Task goal:
Search the records for "Sort" and copy each line that holds it.

[Data extracted from a collection]
------------------------------------------------------------------------

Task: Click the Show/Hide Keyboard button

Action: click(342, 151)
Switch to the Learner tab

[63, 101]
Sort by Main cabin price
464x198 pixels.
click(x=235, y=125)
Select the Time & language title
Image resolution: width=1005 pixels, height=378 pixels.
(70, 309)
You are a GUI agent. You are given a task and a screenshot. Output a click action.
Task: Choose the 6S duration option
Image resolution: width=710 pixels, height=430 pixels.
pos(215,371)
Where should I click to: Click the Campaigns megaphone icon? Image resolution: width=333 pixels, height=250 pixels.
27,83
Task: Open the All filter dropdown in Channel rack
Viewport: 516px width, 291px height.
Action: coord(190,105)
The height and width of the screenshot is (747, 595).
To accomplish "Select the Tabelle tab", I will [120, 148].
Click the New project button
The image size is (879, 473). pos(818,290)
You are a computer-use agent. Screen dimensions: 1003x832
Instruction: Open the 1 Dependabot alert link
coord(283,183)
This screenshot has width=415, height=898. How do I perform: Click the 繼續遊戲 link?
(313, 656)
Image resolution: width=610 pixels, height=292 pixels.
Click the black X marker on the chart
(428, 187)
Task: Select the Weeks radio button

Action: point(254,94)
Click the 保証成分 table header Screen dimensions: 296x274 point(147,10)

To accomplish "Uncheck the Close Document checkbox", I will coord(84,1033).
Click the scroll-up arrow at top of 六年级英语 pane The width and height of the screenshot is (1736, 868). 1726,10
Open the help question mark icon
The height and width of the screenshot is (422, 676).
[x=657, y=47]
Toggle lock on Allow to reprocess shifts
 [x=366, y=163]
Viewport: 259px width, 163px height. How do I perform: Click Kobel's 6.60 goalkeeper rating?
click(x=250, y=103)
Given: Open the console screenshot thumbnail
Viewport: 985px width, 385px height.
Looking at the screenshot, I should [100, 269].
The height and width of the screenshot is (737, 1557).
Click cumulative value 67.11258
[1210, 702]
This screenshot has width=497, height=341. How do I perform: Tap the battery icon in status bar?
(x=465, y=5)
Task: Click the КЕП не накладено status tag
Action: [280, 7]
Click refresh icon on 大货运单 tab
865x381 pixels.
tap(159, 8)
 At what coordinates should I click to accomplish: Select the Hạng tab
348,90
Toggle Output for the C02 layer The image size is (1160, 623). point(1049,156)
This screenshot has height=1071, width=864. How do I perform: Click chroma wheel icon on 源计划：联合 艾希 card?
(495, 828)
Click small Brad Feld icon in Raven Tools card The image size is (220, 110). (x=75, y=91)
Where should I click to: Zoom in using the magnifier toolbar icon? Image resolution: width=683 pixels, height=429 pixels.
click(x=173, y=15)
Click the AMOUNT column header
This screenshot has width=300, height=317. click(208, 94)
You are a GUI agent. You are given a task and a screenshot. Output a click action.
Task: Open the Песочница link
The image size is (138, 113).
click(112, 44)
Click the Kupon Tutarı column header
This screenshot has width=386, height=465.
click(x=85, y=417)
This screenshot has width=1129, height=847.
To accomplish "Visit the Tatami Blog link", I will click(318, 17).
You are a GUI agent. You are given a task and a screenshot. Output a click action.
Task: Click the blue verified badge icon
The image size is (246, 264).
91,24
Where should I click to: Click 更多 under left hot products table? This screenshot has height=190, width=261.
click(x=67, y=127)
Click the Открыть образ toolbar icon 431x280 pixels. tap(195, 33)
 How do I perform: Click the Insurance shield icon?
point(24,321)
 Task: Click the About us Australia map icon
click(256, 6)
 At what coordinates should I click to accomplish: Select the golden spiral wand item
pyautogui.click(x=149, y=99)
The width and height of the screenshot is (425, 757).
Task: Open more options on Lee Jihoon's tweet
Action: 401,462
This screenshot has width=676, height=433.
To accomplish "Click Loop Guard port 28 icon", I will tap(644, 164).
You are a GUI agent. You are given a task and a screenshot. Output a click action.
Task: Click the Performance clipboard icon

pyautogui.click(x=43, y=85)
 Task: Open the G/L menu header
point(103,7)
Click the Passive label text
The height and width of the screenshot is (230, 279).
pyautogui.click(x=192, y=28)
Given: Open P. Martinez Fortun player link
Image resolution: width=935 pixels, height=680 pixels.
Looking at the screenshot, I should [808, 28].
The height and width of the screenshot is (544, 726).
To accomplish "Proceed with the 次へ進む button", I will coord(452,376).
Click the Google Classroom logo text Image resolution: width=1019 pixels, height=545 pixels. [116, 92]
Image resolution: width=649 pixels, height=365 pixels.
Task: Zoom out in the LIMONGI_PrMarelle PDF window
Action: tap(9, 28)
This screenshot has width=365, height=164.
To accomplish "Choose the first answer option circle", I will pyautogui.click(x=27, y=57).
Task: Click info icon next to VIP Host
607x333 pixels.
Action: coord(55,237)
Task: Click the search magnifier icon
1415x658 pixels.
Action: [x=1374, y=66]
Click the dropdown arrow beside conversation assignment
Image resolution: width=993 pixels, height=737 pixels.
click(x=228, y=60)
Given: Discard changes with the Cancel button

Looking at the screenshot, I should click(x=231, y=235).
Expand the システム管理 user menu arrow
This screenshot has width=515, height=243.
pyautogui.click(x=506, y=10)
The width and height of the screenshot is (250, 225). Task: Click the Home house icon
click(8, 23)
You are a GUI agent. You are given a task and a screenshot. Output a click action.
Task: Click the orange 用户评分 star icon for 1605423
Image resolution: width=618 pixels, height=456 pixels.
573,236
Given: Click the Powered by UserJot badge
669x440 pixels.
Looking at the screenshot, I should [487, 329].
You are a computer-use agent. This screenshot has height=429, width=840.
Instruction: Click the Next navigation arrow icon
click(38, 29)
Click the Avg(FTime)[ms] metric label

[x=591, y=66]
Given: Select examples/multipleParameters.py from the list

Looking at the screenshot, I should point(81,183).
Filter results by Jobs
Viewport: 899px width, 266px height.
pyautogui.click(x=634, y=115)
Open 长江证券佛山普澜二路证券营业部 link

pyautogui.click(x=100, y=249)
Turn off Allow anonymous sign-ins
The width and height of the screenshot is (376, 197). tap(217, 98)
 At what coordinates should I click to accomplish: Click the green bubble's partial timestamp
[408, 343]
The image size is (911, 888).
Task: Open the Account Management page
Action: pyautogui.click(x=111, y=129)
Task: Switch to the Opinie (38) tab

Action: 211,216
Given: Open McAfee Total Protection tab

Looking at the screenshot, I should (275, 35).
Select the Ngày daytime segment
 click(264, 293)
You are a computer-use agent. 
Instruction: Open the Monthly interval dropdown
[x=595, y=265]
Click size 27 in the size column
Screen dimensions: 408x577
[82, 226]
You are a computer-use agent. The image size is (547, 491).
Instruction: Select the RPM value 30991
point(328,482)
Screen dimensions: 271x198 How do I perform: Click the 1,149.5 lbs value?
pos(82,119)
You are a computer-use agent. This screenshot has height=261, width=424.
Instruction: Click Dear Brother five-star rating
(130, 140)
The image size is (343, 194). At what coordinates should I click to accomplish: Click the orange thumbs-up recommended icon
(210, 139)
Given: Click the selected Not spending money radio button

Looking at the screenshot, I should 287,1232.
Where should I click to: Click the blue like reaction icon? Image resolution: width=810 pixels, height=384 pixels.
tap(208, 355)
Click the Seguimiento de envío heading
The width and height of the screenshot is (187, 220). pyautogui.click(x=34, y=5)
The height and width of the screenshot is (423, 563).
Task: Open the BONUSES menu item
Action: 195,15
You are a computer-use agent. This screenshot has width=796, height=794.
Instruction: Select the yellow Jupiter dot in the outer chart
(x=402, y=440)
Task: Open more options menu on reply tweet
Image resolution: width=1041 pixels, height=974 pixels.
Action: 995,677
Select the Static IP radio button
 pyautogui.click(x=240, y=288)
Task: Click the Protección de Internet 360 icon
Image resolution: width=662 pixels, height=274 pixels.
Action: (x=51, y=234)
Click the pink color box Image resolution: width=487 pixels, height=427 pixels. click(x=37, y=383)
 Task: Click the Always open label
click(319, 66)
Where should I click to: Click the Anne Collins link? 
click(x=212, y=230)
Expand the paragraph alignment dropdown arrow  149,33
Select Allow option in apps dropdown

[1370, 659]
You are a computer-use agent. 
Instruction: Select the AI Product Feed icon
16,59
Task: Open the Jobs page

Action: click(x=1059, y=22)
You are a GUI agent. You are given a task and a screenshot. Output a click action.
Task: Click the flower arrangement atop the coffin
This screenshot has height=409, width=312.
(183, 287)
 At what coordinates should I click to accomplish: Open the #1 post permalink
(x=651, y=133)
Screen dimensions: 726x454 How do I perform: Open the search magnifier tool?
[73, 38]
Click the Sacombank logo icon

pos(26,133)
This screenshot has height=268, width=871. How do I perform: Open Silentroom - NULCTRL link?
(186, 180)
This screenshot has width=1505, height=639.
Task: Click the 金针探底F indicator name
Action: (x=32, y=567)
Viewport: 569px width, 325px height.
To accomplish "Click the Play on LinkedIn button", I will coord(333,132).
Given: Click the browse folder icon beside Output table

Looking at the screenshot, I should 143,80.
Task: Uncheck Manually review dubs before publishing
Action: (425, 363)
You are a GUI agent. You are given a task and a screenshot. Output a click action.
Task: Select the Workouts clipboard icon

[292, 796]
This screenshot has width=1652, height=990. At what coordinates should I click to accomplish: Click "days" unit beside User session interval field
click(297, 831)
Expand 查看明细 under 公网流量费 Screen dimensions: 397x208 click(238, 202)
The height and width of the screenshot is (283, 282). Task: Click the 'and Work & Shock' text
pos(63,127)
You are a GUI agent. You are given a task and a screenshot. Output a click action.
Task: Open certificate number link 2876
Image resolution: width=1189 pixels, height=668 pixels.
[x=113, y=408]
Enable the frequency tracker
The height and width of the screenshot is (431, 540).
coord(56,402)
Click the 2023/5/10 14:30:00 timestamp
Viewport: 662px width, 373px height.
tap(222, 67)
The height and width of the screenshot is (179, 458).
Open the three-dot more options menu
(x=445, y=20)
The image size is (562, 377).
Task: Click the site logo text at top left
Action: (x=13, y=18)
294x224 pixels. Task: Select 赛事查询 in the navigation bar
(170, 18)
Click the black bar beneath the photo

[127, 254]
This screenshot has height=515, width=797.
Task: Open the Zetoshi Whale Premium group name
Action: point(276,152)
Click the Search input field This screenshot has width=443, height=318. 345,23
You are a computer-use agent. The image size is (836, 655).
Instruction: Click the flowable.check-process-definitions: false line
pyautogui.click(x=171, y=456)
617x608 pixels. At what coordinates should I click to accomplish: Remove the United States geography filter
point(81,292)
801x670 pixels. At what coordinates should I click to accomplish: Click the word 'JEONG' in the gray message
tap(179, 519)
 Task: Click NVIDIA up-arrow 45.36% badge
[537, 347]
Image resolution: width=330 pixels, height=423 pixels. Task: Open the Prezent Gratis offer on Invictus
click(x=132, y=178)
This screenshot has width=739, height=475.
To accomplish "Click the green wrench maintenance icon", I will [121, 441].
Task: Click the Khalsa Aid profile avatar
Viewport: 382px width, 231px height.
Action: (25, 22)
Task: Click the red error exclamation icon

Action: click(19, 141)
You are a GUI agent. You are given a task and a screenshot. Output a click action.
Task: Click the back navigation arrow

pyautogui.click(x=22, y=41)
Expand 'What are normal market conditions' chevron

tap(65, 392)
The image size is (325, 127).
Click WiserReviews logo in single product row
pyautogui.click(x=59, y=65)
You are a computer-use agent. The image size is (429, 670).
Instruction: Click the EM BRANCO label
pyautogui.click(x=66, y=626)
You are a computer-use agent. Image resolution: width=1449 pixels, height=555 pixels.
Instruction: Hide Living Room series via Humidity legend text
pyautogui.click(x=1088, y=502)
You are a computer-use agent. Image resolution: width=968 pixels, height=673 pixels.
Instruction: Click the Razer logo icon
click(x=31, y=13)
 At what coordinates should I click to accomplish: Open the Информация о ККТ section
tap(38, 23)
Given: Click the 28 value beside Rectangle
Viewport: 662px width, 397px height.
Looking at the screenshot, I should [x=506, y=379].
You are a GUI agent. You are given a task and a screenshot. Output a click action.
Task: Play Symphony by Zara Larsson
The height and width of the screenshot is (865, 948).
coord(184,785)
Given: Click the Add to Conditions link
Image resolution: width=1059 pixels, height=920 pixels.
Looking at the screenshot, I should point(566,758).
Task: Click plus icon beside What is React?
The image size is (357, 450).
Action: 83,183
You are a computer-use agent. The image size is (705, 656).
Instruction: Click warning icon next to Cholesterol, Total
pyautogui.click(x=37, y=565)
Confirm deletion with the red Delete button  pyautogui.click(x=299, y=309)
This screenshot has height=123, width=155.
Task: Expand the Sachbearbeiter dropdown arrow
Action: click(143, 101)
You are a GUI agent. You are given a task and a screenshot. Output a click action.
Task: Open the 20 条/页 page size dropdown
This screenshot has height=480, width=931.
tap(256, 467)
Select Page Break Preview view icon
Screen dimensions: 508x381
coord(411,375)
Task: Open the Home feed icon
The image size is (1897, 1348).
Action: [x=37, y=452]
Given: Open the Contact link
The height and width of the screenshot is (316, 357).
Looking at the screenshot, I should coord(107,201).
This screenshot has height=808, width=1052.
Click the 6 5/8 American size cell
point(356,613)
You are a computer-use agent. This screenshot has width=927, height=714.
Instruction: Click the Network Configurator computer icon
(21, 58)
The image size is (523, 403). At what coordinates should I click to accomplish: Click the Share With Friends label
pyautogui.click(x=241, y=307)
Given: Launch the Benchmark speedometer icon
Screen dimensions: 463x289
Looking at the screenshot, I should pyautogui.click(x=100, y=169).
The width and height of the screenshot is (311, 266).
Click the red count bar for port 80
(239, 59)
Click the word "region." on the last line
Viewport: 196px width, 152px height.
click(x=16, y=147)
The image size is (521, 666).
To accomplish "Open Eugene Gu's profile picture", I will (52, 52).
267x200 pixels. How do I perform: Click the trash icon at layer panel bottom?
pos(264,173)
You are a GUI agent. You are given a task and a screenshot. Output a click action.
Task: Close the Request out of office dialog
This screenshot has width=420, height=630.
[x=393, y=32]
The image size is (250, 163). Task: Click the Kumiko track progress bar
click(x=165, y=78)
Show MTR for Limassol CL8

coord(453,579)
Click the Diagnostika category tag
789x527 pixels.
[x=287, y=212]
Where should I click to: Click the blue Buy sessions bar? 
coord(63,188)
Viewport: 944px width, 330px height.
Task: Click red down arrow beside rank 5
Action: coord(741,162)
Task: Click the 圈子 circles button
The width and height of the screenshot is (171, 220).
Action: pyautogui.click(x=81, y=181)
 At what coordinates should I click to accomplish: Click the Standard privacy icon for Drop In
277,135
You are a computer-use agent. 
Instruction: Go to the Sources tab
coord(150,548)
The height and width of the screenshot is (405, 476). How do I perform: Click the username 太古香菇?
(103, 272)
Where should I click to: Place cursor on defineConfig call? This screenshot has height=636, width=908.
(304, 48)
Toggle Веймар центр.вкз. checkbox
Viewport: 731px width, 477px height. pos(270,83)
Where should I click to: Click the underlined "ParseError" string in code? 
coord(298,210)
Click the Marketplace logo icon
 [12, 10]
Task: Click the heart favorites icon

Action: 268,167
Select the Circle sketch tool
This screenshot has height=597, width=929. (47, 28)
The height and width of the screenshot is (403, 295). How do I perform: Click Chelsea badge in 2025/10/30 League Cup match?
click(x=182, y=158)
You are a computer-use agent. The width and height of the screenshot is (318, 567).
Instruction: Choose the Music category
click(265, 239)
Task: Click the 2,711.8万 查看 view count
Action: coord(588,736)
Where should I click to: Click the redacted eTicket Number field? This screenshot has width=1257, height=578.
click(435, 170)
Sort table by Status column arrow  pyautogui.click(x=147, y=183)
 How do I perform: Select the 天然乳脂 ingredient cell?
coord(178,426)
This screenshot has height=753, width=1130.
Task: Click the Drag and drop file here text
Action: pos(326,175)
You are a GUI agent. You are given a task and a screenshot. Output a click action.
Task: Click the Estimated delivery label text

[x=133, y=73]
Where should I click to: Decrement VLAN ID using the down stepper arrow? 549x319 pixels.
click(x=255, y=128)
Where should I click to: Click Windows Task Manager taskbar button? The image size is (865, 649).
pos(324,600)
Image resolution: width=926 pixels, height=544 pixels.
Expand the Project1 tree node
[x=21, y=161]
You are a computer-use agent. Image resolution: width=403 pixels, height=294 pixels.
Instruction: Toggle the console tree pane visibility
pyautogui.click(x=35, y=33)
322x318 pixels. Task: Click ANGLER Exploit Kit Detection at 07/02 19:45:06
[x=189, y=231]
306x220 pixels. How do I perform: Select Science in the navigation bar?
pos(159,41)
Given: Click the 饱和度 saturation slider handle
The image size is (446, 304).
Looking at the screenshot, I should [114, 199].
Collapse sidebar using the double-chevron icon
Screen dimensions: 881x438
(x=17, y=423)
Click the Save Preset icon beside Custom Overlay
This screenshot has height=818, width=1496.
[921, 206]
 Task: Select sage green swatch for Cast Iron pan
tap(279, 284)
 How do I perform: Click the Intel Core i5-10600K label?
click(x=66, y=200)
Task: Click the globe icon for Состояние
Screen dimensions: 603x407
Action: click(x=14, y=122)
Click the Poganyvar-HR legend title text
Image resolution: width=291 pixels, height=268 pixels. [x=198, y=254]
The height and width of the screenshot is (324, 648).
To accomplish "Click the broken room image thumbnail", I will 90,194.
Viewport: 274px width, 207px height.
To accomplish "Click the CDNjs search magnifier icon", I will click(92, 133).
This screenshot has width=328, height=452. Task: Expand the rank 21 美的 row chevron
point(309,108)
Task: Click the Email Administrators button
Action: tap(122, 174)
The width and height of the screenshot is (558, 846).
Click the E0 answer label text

------------------------------------------------------------------------

Expected answer:
Sort by Main cabin price
Sort table by Status column arrow  pyautogui.click(x=147, y=183)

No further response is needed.